Singapore real estate giant CapitaLand is better known for running listed real estate investment trusts (REITs), but last year it launched the CapitaLand Open End Real Estate Fund (COREF), entering a growing market for pan-Asia-Pacific private real estate funds.

CapitaLand has launched the fund relatively quietly, but it has big ambitions for the vehicle after having raised US$500m (€474m) in a first close. “This is going to be the flagship regional fund,” Simon Treacy, CEO for private equity real estate, told IPE Real Assets. “It is going to grow into a multiple-billion-dollar fund in the next 10 years. We want it to be the dominant fund in this region.”

The rationale is simple. “After 20 years of developing a major real estate operation through private equity, in terms of clubs and discretionary and non-discretionary funds – in addition to operating platforms from India to Australia and China to Japan – we are well placed to find buying opportunities at different points of the risk cycle,” he said.

CapitaLand has been best known as the company behind some of Singapore’s largest REITs and business trusts, perhaps less so as a manager of private funds. But after last year’s strategic restructuring and demerger from its development business, its S$83bn (€56.7bn) investment management arm is now under the umbrella of CapitaLand Investment. 

Simon Treacy

Simon Treacy: “We want it to be the dominant fund in this region”

Last year, CapitaLand Investment hired two big guns from global real estate: Treacy, formerly Blackrock’s global CIO, and Patrick Boocock, former managing partner and head of Asia-Pacific at Brookfield Asset Management, as CEO of private equity alternative assets. Treacy and Boocock have been tasked to spearhead growth in CapitaLand Investment’s private equity deals and COREF is a key initiative.

COREF will pursue core-plus investments, which Treacy said is a “nice space” into which to direct the group’s resources. “The thesis is that we have 11,000 people in Asia who have hands-on experience with assets and are ready to extract value from assets with an active asset-management approach,” he said. “This plays into our strength. As one of the largest regional groups we can look at assets quite differently, and provide more alpha return.”

So far, COREF has acquired interests in three offices – two in Japan and one in Singapore – for a total of US$490m.

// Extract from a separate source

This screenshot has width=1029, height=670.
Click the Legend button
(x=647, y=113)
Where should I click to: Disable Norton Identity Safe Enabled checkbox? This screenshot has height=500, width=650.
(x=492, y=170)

Although CapitaLand has a significant presence in China and India, Treacy said that, during the initial three-year “build-out” phase, COREF will not invest in China or outside its four target markets of Singapore, Japan, Australia and South Korea.

It will focus on office, industrial and daily-convenience retail assets, sourced from within the group and within the wider market, including off-market deals and public tenders. It will not invest in speculative developments.

The market for core real estate funds in Asia-Pacific is becoming increasingly crowded. As recently reported by IPE Real Assets, fund managers of Asia-Pacific core funds are preparing for renewed interest from global investors.

“We are competitive now and we still have more capacity to co-invest to take down the right deal,” said Treacy. “We have a significant balance sheet as the CapitaLand Investment group as a whole moves to an asset-light strategy.”

Kevin Chee, who moved from running one of CapitaLand’s public REITs to become managing director of private funds, responsible for COREF, prior to the recent CapitaLand strategic restructuring, said CapitaLand Investment was a cornerstone investor with a 20% interest in the fund.

He said the balance of the initial capital was raised from Europe and Asia. “As the fund grows bigger,” he said, “we will continue to align our investments with those of our investors. We are talking to new investors and getting good traction. As an open-end fund, we continue to raise capital. We want to raise as much as we can as we have a long pipeline of potential deals to bring to our investors.”

The fund was launched in August last year. Chee said travel restrictions combined with border closures have not been easy for the marketing team, but with the situation improving, Chee and his team are planning to meet more investors.

“The universe of investors is wide. [But] not everyone in Europe knows about CapitaLand. We will have to start to build up our name and promote ourselves in Europe,” he said.